The Playbook For The Modern Man

How Long It Will Take Virgin Australia To Become Profitable, According To Aviation Advisors

Between 2 and 5 years…

Depending on who you believe, Virgin Australia is either set to return a prettier competitor to Qantas or a toothless crone set to putter until Singapore Airlines takes over.

But putting the fear-mongering aside, there are a few pieces of solid information among the rumours Australian travellers ought to know.

Of course, no-one has a crystal ball. But industry experts’ predictions are the next best thing. Enter: Cyrus Capital (one of the two remaining firms left in the bidding for Virgin Australia) senior advisor, Jonathan Peachey, who recently said Virgin had become too “complex” and “corporate” as it had become a full-service Qantas rival.

Crucially, as the Sydney Morning Herald reports, “After running at a loss for each of the past seven years, Mr Peachey said Virgin’s financial performance could be turned around within two to three years if it was simplified and focused on profitable routes, subject to how quickly the market recovers from COVID-19.”

As for stock holders: “We absolutely believe the business can return to the public markets as well,” Mr Peachey said. “We’re fully expecting to remain involved to that point and then beyond.”

“There’s no intention or need to do a ‘quick flip’ here.”

Mr Peachey, who previously ran the Virgin Group in the USA, also said: “We would like to bring back that core DNA of the Virgin brand and reinvigorate the service and the culture,” relaunching Virgin Australia as a smaller, simpler middle-market airline.

This would include a savvy-priced business class alongside cheap (but not Jetstar cheap) leisure travel fares.

“The business… should sit below that very top tier of where Qantas plays so strongly in, and above and maybe overlapping slightly where Jetstar sits.”

“We don’t intended to take the business right the way down to the ultra-low cost space – we don’t think the market needs that with Jetstar’s presence.”

As Professor Rico Merkert, Professor and Chair in Transport and Supply Chain Management at the University of Sydney (and Editor-in-Chief of the Journal of Air Transport Management) told DMARGE recently, this could be the perfect time to make such changes: “Having the fleet currently grounded due to COVID-19 is actually good and potentially a perfect time for a take over as there would be no disruption to the operations and as it will take at least another 2-3 months before the skies are open again.”

“There would also be some time for re-branding campaigns etc.”

Professor Merkert also told DMARGE: “If Virgin gets one strong holder and a clear strategy that focuses on a simplified domestic network then I would see them as a profitable, economy supporting and job generating enterprise in 5 year’s time.”

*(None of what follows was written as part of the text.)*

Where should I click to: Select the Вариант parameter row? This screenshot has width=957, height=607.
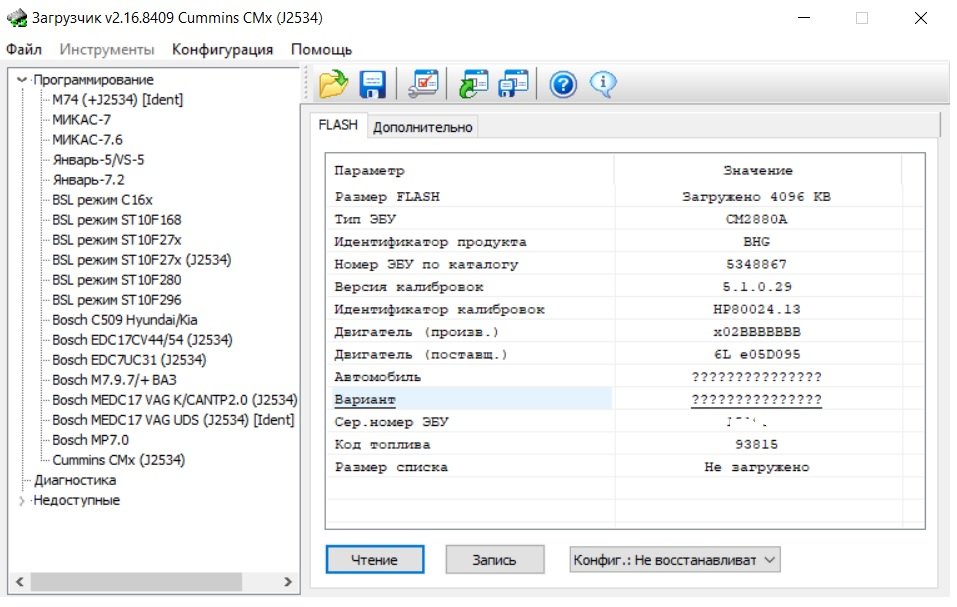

How might this be achieved? One example of cutting complexity, turning back to Cyrus advisor Mr Peachey, would be to shut down Virgin Australia’s loss-making budget wing Tigerair – something Mr Peachey has suggested would happen in the event of a Cyrus takeover.

This is also something that appears consistent with Virgin Australia’s current CEO’s plans.

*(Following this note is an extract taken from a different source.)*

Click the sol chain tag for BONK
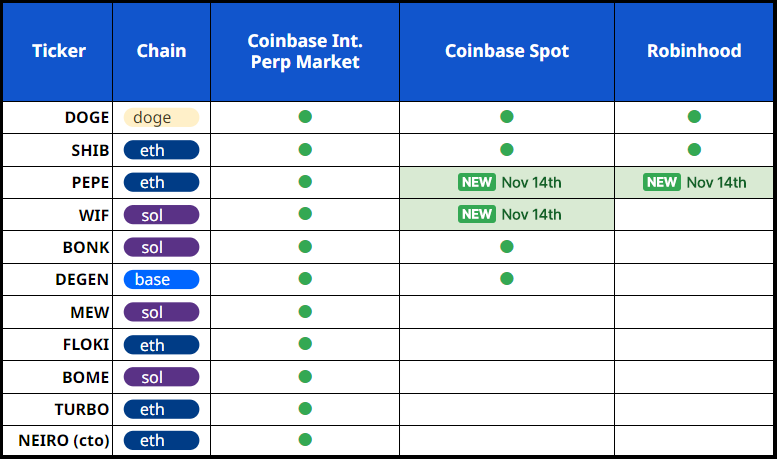The image size is (777, 459). (x=161, y=247)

As The Sydney Morning Herald reports, “Stripping Virgin’s domestic fleet back to its Boeing 737s (it has 85 in the group) and replacing its long-haul Boeing 777s and Airbus A330s with new Boeing 787 Dreamliners is a key part of current Virgin CEO Paul Scurrah’s turnaround plan.”

According to the Sydney Morning Herald, Mr Peachey endorsed Mr Scurrah and his management team and said Cyrus was “we are very much in alignment with them.”

As the situation stands right now, Cyrus Capital and Bain Capital are the final two bidders for Virgin Australia, with the final deadline for bids being the 22nd of June.